NoETL Rust Worker Pool
The Rust Worker Pool is a high-performance worker implementation that executes workflow commands received from the NoETL control plane via NATS messaging.
Overview
Architecture
┌─────────────────┐ ┌─────────────┐ ┌──────────────────┐
│ NoETL Server │────▶│ NATS │────▶│ Rust Worker │
│ (Control Plane)│ │ JetStream │ │ Pool │
└─────────────────┘ └─────────────┘ └──────────────────┘
│ │
│◀───────── HTTP Events/Heartbeats ─────────│
└────────────────────────────────────────────┘
Components
| Component | Description |
|---|---|
noetl-tools | Shared tool library with implementations for shell, HTTP, Rhai, DuckDB, PostgreSQL, Python, Snowflake, Transfer, and Script tools |
worker-pool | Worker binary that subscribes to NATS and executes commands |
Supported Tools
| Tool | Description |
|---|---|
shell | Execute shell commands |
http | Make HTTP requests with authentication |
rhai | Execute Rhai scripts |
duckdb | Query DuckDB databases |
postgres | Query PostgreSQL databases |
python | Execute Python scripts |
snowflake | Execute Snowflake SQL queries |
transfer | Transfer data between databases |
script | Execute scripts as Kubernetes jobs |
Local Development
Prerequisites
- Rust 1.75+ (install via rustup)
- Docker (for containerized dependencies)
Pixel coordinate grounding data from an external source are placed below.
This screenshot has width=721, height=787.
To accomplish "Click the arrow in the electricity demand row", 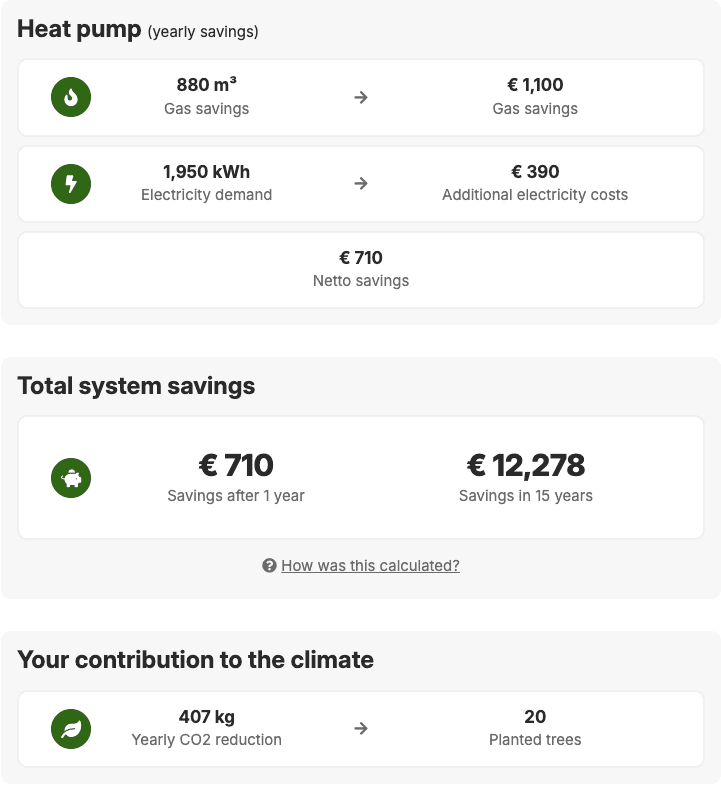I will [x=361, y=183].
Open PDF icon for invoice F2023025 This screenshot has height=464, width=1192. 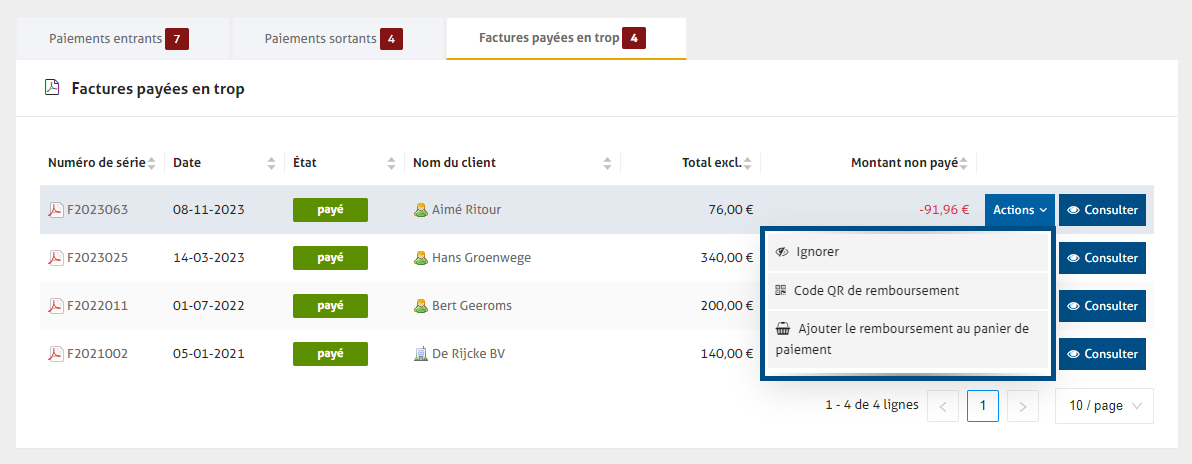coord(56,258)
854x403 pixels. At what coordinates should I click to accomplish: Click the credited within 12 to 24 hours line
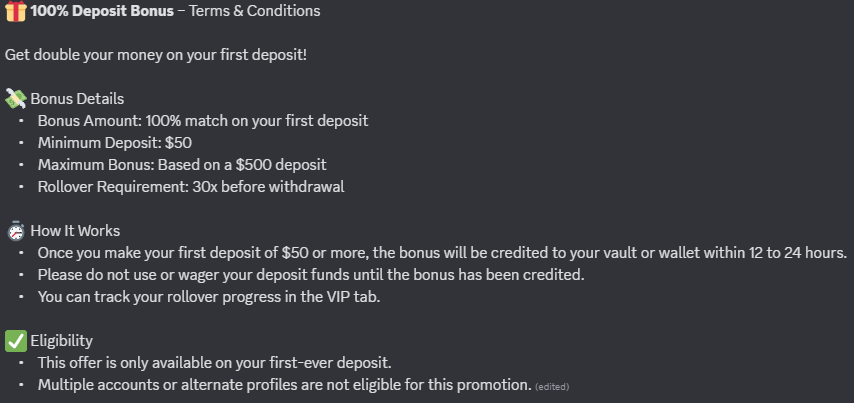click(442, 253)
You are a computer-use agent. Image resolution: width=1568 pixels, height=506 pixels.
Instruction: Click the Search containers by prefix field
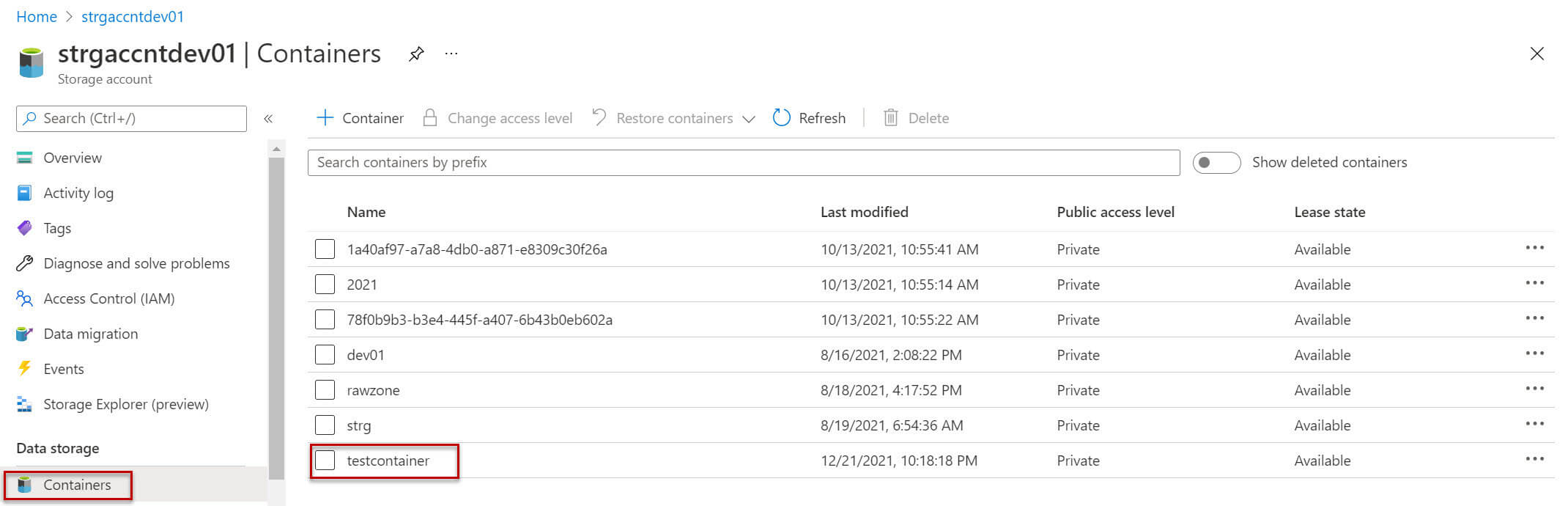coord(743,163)
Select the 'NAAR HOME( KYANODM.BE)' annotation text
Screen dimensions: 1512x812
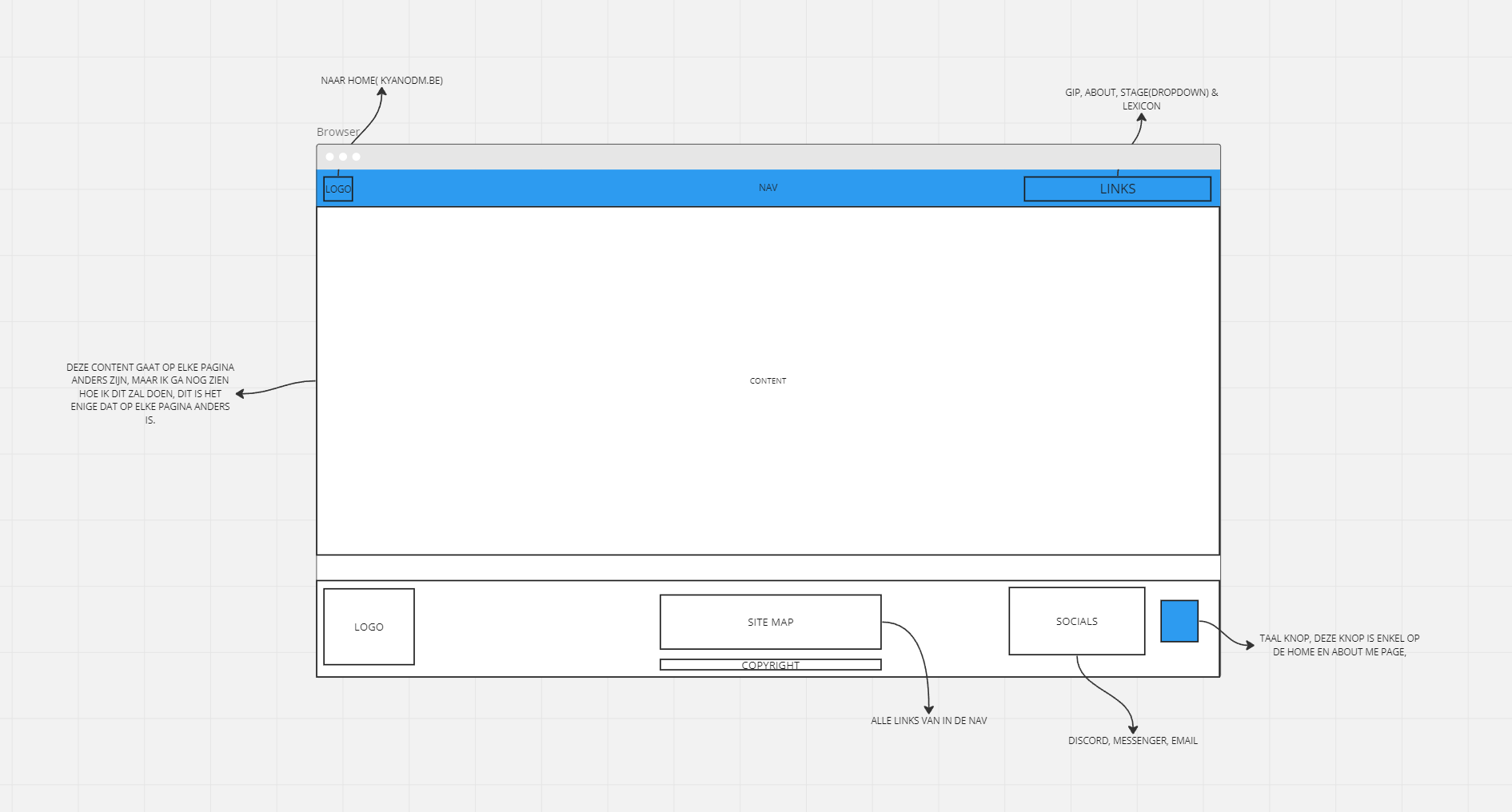(381, 81)
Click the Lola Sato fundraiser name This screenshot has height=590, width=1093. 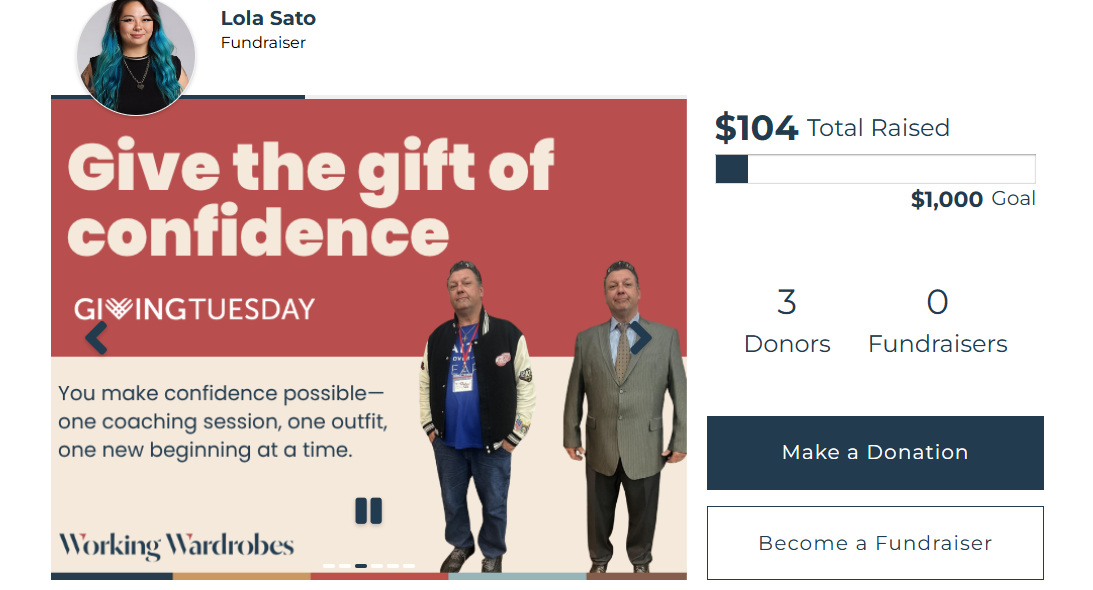point(268,18)
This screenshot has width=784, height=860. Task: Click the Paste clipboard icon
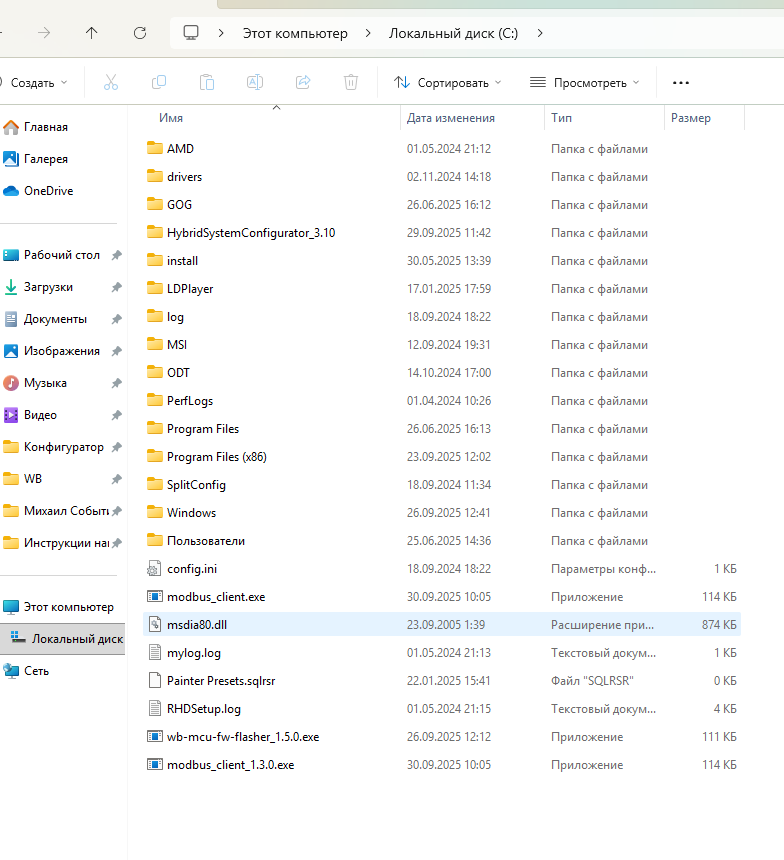(207, 82)
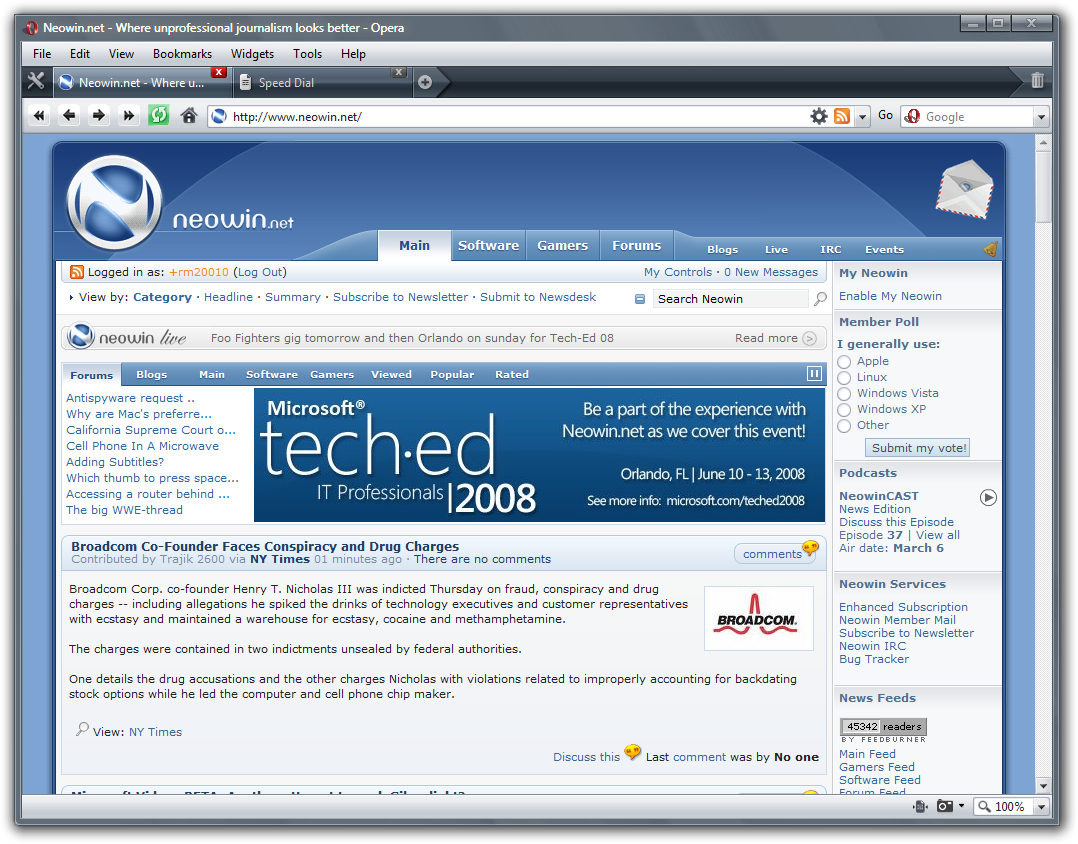This screenshot has width=1078, height=844.
Task: Open the Bookmarks menu
Action: tap(182, 53)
- NATS Server (for message queue)
Building from Source
# Clone the repository
git clone https://github.com/noetl/noetl.git
cd noetl
# Build in debug mode
cargo build -p worker-pool
# Build in release mode (optimized)
cargo build --release -p worker-pool
# Run tests
cargo test -p noetl-tools
cargo test -p worker-pool
Running Locally
1. Start Dependencies
# Start NATS with JetStream
docker run -d --name nats \
-p 4222:4222 \
-p 8222:8222 \
nats:latest -js
# Start PostgreSQL (optional, for postgres tool)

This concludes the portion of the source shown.